Estaba triste. Llevaba casi una semana sin ver a Darko. Sus hermanas habían intentado dar con él. Pero no lo habían conseguido. Sara quería pensar que estaba ocupado con su negocio en Londres. ¿Por qué no vendía el club? Le darían una fuerte suma de dinero por él. Podría vivir como un hombre honrado durante el resto de su vida. Sólo iba a granjearse la enemistad de muchos si seguía yendo por aquel camino. Y eso era algo que asustaba a Sara.
-Vamos a salir esta tarde-informó María-Iremos a encomendar telas. Necesitamos vestidos nuevos.
-¡Qué no sean de estos colores tan horribles!-pidió Catalina.
Sara pensó que su hermana estaba muy contenta. Había oído comentarle Queta a la cocinera que la había visto bailando en el jardín.
El Sol entraba de lleno por la ventana del salón. Iluminaba la pared. Los cojines de los sillones...La mesita donde estaba la tetera...La alfombra de estilo persa que cubría el suelo.
Sara bebió un sorbo de su taza de té.
-Tienes razón-opinó. Miró a Catalina-Estos vestidos son horribles. A Darko no le gusta que vista como una vieja solterona.
Por eso, no ha venido a buscarte, pensó Sara. Porque pareces una vieja con esta ropa tan horrible que llevas.
Por la mañana, se sentía sola. Sentía frío al levantarse de la cama.
El tic tac del reloj de pie del salón se le antojó insufrible.
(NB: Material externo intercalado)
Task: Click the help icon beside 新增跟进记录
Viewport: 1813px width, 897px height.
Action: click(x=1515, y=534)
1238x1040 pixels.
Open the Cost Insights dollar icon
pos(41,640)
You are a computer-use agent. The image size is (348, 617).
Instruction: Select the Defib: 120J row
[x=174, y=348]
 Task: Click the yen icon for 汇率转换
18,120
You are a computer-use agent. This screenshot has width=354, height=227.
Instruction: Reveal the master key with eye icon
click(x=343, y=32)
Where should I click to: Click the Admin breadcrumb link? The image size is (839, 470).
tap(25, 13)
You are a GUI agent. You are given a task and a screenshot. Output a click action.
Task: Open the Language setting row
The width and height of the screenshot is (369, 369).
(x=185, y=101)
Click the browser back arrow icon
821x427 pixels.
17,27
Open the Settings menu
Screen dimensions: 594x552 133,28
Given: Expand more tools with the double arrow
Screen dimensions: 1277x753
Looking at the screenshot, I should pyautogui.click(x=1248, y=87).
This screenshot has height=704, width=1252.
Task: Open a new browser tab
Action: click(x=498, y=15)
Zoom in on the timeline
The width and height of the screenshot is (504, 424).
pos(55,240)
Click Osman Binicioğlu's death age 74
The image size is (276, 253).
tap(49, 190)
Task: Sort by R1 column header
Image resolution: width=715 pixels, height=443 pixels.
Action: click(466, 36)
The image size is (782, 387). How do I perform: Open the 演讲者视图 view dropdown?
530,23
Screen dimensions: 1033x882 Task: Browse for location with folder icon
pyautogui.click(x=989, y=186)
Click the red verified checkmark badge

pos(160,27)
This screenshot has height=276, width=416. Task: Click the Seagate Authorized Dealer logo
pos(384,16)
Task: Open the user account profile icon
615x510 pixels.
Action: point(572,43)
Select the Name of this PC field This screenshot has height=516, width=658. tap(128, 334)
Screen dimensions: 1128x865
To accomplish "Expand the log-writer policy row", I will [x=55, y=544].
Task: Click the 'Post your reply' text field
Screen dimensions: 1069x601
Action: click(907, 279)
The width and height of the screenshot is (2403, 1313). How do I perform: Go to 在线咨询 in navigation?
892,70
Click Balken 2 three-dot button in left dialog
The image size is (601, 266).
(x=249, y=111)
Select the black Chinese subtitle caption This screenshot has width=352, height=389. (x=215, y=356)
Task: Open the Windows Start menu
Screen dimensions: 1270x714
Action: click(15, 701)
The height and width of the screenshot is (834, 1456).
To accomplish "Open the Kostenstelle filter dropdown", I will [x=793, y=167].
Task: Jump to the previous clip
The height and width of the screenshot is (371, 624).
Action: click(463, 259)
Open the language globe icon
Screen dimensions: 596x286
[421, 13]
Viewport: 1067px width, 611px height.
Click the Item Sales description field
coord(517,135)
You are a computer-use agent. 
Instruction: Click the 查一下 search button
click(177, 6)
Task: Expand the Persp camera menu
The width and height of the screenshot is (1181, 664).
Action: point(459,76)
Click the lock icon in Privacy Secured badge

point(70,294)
-No podemos llevar ropa distinta a ésta-se lamentó María-Pero yo podría vestir de un modo distinto. Cuando me case con el conde. Vestiré como yo quiera. Inventaré una moda. Y todo el mundo me seguirá. Y vosotras podéis imitarme. Llevad los mismos vestidos que llevo yo. Vestidos que no serán oscuros. Todo lo contrario...
-¿Cómo serán?-inquirió Catalina-No me gustan los tonos pastel. Yo prefiero otros colores. Más alegres...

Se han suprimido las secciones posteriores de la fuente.